**Prompt**
Continue the review of the Washington Stage Guild's Darwin play from where it stops.

**Source excerpt**
*****

It goes down pretty easy, too, in Steven Carpenter’s modest staging for the Washington Stage Guild, not least because of the considerable pleasures of Leo Erickson’s droll, laconic Darwin. That worthy, when the lights come up, is ensconced in a deck chair at an oceanfront residence in the California town of the title—and yes, the facts of the play’s geography (fault lines, anyone?) will turn out to be an important theme rumbling underneath playwright Crispin Whittell’s metaphorical jousting.
Darwin’s only companion in the early going is a young woman (Alejandra Escalante) with whom he seems only newly familiar; she makes him banana smoothies, listens to his gentle interrogations about a boy who seems perhaps to have broken her heart, and forgets to mention the man who’s waiting at the front door to talk to the author of The Origin of Species. This of course will be Thomas Huxley (Robert Leembruggen), Darwin’s great champion, dead 100 years and more—I did mention it’s a fantasy, yes?—and he’ll be followed hard by Samuel Wilberforce (Jeff Baker), the Oxford bishop at whom Huxley famously lobbed snark in an 1860 debate.
It takes a bit more setup than you might hope (42 minutes’ worth, by my count, including a bluntly expositional section that might as well be prefaced by a title card saying “Let Us Tell You Who We Are, If You’ve Forgotten”), but once the forces are all assembled, Wilberforce announces that they’re all trapped in some sort of purgatory, and he’s there to Bring Darwin to God. Certain rhetorical festivities, it will not surprise you to learn, then commence.

*****

**Data lines**
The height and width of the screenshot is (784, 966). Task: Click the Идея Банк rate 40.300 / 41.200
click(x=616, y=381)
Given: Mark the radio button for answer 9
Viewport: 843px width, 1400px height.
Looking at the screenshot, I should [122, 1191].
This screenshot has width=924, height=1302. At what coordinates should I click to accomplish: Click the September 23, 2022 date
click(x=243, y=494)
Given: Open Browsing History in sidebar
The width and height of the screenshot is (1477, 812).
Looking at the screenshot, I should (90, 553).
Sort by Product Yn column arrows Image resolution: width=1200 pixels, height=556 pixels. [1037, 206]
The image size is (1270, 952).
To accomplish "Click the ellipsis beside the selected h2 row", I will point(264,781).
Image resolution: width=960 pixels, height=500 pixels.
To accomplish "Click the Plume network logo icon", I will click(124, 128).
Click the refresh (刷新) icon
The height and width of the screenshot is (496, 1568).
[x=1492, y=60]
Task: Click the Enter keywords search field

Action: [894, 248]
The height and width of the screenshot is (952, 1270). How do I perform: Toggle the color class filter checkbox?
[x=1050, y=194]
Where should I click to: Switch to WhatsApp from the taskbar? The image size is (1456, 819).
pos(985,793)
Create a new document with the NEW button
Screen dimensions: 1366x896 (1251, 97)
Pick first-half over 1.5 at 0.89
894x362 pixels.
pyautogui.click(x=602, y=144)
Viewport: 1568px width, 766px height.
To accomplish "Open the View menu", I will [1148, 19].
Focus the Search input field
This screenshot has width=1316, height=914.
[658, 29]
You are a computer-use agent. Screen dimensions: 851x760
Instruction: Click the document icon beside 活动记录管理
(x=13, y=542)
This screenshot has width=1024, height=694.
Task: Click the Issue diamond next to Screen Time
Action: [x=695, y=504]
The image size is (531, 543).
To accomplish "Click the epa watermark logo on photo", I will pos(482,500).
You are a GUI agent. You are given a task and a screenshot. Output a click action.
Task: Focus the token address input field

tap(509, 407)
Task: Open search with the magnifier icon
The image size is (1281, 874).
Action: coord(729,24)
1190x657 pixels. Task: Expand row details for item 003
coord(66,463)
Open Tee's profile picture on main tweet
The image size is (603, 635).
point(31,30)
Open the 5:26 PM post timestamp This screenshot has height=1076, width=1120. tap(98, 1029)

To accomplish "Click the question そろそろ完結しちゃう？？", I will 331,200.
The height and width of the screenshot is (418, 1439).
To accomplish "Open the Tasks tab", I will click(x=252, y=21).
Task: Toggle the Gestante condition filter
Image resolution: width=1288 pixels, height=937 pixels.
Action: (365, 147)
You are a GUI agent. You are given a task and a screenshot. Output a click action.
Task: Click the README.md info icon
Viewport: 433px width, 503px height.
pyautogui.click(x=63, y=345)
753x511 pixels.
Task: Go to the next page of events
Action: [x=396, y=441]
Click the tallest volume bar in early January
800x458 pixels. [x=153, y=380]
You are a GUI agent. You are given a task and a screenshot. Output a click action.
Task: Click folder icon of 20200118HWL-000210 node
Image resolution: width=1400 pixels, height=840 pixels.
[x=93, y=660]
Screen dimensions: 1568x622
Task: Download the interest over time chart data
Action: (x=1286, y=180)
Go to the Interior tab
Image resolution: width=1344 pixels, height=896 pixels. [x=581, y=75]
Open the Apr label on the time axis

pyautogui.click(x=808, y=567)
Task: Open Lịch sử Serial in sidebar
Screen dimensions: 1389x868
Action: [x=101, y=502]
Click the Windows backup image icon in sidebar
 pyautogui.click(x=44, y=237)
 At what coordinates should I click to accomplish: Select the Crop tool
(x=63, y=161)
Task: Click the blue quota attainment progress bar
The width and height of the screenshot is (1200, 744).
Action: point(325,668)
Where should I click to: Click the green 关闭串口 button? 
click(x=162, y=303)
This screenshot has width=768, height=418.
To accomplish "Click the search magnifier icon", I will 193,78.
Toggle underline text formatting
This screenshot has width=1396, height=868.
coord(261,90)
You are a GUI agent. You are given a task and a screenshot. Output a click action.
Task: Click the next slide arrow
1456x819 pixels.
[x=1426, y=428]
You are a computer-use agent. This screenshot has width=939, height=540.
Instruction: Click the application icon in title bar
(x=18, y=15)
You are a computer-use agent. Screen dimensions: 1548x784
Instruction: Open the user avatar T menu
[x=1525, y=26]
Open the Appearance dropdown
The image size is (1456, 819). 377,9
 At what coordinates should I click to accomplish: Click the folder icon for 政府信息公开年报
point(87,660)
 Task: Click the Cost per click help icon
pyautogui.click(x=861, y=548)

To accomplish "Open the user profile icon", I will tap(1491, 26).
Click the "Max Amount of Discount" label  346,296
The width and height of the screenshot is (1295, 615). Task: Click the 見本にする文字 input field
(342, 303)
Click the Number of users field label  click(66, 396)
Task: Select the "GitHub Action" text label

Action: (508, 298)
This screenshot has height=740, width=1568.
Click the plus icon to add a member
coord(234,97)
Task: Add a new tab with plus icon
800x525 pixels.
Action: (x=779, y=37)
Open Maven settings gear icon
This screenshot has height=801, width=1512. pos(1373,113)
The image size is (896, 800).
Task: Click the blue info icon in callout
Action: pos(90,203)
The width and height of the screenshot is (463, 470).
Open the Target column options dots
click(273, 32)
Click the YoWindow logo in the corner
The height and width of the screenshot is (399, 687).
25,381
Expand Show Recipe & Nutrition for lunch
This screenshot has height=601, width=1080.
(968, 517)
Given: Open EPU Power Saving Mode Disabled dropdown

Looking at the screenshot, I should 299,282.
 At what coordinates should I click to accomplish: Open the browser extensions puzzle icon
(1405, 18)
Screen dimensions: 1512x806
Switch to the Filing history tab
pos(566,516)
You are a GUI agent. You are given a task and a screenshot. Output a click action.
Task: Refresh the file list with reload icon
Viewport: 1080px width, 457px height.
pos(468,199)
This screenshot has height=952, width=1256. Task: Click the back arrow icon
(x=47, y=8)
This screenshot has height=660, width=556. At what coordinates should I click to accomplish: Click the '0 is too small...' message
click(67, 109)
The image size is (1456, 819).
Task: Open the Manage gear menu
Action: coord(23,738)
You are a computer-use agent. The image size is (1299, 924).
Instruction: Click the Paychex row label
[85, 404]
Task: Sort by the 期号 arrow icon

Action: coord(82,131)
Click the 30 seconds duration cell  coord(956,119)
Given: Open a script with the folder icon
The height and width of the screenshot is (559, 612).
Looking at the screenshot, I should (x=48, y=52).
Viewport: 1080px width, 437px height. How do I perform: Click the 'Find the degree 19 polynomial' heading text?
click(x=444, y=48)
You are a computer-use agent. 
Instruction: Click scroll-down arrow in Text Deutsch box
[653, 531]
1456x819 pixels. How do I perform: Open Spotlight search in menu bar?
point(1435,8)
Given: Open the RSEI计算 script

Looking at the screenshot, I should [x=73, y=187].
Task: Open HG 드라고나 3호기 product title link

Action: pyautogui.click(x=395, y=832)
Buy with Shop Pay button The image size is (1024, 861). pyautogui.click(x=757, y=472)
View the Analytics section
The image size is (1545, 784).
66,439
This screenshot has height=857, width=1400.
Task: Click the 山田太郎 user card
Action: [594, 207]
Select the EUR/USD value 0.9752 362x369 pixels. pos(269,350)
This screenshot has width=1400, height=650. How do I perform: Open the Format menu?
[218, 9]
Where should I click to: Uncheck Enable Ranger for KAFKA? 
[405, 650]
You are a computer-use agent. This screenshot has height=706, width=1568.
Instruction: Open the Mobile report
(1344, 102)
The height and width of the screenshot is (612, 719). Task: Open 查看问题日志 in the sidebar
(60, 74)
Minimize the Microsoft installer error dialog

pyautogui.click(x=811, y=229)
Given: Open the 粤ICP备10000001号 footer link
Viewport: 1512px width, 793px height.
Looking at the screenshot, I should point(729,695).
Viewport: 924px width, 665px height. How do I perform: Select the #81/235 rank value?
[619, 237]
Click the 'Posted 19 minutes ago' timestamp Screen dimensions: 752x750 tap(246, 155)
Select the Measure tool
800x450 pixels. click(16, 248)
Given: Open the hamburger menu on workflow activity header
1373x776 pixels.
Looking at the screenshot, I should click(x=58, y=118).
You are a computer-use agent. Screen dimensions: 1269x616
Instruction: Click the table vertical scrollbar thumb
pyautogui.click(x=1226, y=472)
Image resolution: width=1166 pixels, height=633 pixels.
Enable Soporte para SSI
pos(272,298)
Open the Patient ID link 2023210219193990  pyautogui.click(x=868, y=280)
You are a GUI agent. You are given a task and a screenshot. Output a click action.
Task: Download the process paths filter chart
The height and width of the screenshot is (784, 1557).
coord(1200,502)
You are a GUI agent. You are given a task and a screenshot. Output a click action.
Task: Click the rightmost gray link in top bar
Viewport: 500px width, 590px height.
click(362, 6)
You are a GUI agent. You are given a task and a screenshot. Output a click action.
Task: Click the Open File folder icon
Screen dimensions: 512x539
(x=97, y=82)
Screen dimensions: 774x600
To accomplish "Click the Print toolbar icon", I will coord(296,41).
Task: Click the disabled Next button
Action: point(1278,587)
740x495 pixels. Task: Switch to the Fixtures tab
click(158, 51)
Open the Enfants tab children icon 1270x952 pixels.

*****

**Expected output**
Leembruggen contributes a pretty delicious slow burn during one particular conversation about the logistics of ark-building; Baker turns in a bishop whose stoic defense of his faith seems rooted less in a careful theology than in a patrician sense of entitlement about how things ought to run; and Erickson’s Darwin observes it all, bemused, lobbing in the occasional dry one-liner and generally creating the sense that he’s the sort of man who’s content not to have all the answers. And as a trio of books—Darwin’s opus, the Bible, a soapy romance novel—become lenses through which the men begin to see their old familiar worldviews a little differently, a sea breeze blows in to scatter and mingle the pages of all three.
With that melancholy, ambiguous final gesture, the play confronts the audience with the notion that we all live in a kind of purgatory: unable to unknow what we know courtesy of Darwin and his scientific heirs, conscious that we’ll never really discover all the facts about the clockwork of our ever-expanding universe, grasping about in the growing darkness of our approaching end, hoping to get our hands on some larger truth that’ll make sense of the facts at our command.
Washington Stage Guild’s Darwin in Malibu runs to Nov. 21 at the Undercroft Theatre.